(Collected data entries)
::::

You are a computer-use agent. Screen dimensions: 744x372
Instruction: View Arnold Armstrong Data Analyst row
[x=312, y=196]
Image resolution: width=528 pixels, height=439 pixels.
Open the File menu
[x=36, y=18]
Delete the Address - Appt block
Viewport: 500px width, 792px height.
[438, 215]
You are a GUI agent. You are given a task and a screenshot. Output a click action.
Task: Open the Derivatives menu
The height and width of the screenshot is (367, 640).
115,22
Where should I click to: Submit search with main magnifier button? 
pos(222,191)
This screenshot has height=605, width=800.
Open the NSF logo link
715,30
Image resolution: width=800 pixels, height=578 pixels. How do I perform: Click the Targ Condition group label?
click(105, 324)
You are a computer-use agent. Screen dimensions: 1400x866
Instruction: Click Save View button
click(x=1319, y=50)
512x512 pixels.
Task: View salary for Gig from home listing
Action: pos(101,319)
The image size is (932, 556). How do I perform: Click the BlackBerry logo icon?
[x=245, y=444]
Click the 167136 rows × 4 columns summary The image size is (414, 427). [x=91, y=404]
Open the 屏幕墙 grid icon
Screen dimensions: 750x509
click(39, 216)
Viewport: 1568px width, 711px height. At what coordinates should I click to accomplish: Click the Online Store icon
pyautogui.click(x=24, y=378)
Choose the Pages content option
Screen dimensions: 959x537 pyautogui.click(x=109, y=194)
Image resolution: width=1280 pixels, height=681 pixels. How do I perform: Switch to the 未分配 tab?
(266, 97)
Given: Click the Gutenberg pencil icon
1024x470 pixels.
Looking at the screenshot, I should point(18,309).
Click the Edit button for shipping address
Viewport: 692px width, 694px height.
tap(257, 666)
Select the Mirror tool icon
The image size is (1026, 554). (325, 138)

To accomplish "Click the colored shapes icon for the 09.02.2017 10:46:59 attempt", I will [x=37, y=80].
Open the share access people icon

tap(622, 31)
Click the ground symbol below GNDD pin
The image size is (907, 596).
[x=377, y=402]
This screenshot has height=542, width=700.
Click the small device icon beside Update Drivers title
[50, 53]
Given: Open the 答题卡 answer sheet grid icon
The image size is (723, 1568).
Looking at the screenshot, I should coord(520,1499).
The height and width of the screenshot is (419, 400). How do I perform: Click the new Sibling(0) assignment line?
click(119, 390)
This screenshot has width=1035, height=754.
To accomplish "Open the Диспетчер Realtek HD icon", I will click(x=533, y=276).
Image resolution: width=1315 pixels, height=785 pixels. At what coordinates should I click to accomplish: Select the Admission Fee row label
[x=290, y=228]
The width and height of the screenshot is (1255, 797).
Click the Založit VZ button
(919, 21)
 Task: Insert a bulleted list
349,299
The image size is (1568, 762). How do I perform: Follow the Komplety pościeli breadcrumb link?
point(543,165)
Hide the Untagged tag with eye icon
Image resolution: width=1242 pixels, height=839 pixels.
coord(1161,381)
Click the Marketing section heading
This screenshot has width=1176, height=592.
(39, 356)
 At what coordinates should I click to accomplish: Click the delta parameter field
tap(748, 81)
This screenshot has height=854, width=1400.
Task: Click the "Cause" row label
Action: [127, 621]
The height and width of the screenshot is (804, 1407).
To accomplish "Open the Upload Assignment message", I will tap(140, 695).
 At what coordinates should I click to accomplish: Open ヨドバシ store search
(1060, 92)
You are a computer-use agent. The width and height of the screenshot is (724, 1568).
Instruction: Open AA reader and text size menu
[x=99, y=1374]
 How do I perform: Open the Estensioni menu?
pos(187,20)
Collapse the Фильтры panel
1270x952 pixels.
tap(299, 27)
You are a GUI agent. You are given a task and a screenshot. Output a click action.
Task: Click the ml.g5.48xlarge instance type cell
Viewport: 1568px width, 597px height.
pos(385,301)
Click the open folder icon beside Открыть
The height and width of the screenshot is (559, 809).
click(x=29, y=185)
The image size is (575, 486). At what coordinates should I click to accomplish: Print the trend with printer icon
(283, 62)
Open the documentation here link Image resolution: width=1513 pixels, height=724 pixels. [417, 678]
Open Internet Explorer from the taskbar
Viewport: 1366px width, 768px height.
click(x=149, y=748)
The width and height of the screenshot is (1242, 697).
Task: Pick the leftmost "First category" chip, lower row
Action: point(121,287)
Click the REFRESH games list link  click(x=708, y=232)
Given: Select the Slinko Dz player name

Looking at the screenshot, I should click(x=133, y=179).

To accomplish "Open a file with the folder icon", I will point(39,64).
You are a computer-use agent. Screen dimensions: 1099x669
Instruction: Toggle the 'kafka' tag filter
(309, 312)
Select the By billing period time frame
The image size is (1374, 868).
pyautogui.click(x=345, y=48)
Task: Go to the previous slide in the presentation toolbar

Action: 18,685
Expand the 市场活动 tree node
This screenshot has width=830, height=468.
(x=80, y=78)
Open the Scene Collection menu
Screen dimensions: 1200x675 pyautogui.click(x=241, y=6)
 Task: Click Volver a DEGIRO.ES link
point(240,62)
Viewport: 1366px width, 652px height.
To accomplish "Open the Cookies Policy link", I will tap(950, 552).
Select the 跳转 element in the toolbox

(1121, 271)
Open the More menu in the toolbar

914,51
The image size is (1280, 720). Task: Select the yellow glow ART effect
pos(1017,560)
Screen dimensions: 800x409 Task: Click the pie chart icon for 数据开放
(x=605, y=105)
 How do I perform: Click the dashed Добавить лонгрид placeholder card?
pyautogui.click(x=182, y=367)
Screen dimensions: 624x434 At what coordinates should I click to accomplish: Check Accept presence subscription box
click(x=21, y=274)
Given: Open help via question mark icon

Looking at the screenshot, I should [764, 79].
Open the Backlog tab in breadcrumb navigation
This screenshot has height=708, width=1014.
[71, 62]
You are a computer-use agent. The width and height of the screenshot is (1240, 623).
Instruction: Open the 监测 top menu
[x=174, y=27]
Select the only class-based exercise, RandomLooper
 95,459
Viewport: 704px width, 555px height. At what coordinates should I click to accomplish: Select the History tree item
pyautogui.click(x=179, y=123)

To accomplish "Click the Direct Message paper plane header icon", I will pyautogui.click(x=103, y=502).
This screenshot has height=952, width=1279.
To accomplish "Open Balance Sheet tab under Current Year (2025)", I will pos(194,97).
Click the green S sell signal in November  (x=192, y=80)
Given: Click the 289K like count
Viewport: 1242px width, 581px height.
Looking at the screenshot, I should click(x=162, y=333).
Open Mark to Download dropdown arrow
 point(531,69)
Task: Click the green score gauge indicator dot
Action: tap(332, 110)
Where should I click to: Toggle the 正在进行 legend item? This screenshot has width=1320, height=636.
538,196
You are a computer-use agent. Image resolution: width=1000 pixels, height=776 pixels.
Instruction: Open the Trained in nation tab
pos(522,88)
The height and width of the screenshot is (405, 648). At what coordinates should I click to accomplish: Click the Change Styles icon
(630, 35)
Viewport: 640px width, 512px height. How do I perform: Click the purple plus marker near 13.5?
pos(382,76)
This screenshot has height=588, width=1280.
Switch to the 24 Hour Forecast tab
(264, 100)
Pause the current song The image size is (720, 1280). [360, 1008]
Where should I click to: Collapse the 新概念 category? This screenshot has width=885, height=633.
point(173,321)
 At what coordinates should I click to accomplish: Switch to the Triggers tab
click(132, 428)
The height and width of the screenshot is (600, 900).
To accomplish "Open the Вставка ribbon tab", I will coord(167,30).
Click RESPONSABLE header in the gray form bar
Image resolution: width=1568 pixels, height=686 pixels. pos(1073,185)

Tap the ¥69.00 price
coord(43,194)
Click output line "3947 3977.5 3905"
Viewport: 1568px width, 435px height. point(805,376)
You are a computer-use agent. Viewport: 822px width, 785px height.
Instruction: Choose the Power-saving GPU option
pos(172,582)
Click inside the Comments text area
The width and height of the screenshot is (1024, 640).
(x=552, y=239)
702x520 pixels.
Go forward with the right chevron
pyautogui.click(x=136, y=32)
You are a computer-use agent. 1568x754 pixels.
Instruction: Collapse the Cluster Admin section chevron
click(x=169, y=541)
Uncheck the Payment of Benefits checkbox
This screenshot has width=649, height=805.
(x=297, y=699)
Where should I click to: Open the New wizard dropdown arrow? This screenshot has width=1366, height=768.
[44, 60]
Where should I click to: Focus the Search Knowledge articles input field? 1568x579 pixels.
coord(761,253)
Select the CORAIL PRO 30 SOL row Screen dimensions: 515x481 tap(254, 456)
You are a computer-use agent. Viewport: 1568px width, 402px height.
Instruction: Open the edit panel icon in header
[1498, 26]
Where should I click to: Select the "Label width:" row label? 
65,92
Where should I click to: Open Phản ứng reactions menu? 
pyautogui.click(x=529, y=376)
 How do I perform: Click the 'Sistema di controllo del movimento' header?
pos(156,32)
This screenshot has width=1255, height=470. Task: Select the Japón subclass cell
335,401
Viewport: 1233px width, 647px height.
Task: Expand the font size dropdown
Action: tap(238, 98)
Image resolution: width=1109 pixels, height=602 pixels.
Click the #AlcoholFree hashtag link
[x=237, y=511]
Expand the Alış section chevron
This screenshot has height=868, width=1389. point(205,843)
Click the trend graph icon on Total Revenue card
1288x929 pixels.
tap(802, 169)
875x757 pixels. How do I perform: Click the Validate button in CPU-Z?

::::

Your task :: Among the entries above, how many lines contain the string "grid"? Only the number should be given.

Completed exercise :: 2